4 locums docs signed together as a clique? Trying to see if I’m understanding you right
 
4 locums docs signed together as a clique? Trying to see if I’m understanding you right
Yup. I was going to signup and see how locums would be to keep options open. But it’s closed for now.

So asked someone who is there and was told that a group of locums signed on as W2. I was surprised but then heard they got plans to mold things their way. Don’t know if PE allows that but seen some people post they leave sites alone sometimes.
 
Yup. I was going to signup and see how locums would be to keep options open. But it’s closed for now.

So asked someone who is there and was told that a group of locums signed on as W2. I was surprised but then heard they got plans to mold things their way. Don’t know if PE allows that but seen some people post they leave sites alone sometimes.
Was this group of Locums out of Loyola by chance?
 
Was this group of Locums out of Loyola by chance?
Yes per the locum contact I know going there. Really surprised after I heard how call can end up with a busy OB. They got a CRNA covering OB so it’s cross coverage with OR. Lookin at it as just could end up in a bad situation. Apparently there were a couple incidents. Not sure exactly but seems like how PE would distribute coverage.
 
It's honestly not seeming like a bad job if a crna is on house for ob. Especially for someone 50 plus where doing own cases is probably not a priority anymore.
 
For those looking, suburb Rush is no longer looking for docs to do locums. They don’t want to credential anyone else. Just CRNAs. Probably better off with Endeavor or another system.
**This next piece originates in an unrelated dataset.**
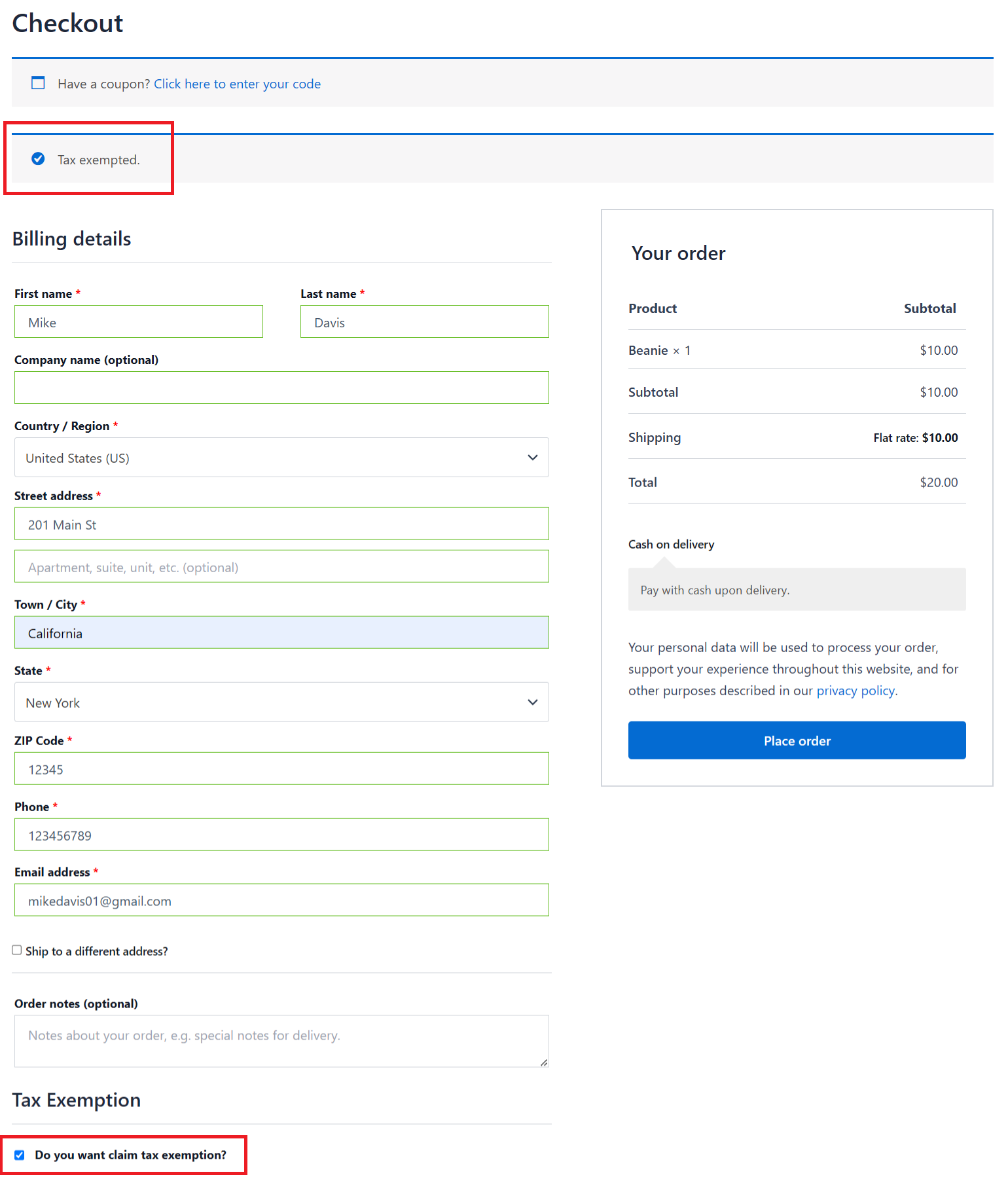Image resolution: width=1008 pixels, height=1198 pixels.
Task: Expand the State dropdown showing New York
Action: 281,702
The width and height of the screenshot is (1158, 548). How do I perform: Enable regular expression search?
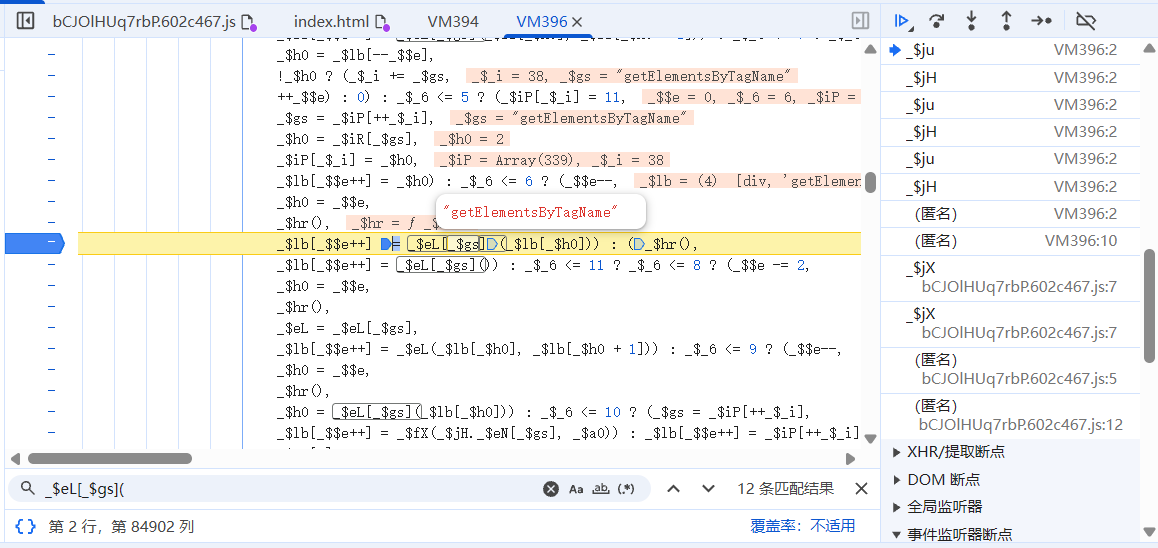[x=627, y=489]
And apparently it may get bad for existing locums since 4 new people signed up as a click. They trying to create a boys club and boys can only be from a “certain” background. So weird.
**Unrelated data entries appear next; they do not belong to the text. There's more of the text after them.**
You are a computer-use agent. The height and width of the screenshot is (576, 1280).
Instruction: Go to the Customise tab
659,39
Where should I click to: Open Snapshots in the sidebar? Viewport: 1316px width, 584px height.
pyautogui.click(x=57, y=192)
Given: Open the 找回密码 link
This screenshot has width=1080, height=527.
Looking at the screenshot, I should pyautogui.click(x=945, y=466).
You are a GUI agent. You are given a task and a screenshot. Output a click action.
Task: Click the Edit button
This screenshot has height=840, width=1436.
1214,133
What kind of background? Good ol’ boys club of America or another background??
 
Knowing a little about the area and the institution this may be an insinuation that they were south Asian, but could easily be a rush grad or boys club too.
 
Knowing a little about the area and the institution this may be an insinuation that they were south Asian, but could easily be a rush grad or boys club too.
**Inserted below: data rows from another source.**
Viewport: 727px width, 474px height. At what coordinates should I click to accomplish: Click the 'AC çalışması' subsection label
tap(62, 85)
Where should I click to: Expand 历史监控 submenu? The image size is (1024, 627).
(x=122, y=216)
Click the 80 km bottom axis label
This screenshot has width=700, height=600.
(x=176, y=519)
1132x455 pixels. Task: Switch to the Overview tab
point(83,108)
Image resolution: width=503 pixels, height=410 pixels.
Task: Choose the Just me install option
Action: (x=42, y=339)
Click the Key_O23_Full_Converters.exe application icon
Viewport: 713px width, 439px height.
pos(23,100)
It’s a boy’s club that certainly doesn’t include melanin. Funny how the rumor that the old group didn’t have enough women but they go ahead with the opposite after the change.

I haven’t heard of a South Asian club anywhere in anesthesia. They are second tier at best. There is always someone from the old guard at top.
 
What kind of background? Good ol’ boys club of America or another background??
Good ol types. Here’s one sports convo (which is second hand). Started with college basketball and ended with LeBron shouldn’t talk and just play basketball. 🤔. That’s code for blacks shouldn’t inject themselves into any political discourse. Wasn’t even a criticism of his game on the court.
 
Good ol types. Here’s one sports convo (which is second hand). Started with college basketball and ended with LeBron shouldn’t talk and just play basketball. 🤔. That’s code for blacks shouldn’t inject themselves into any political discourse. Wasn’t even a criticism of his game on the court.
Well damn!! And these are younger dudes???
 
Well damn!! And these are younger dudes???
I’m guessing probably 40s-50s. Don’t think it really matters if they might have views which are not egalitarian in the workplace. Not saying everything is always going to be even but assume a lot of folks have seen a clique skew case and call assignments in their own groups based on X factors. Nobody needs to have friends outside of the workplace but going there shouldn’t feel guarded.
 
I’m guessing probably 40s-50s. Don’t think it really matters if they might have views which are not egalitarian in the workplace. Not saying everything is always going to be even but assume a lot of folks have seen a clique skew case and call assignments in their own groups based on X factors. Nobody needs to have friends outside of the workplace but going there shouldn’t feel guarded.
I see what you mean. And you make total sense.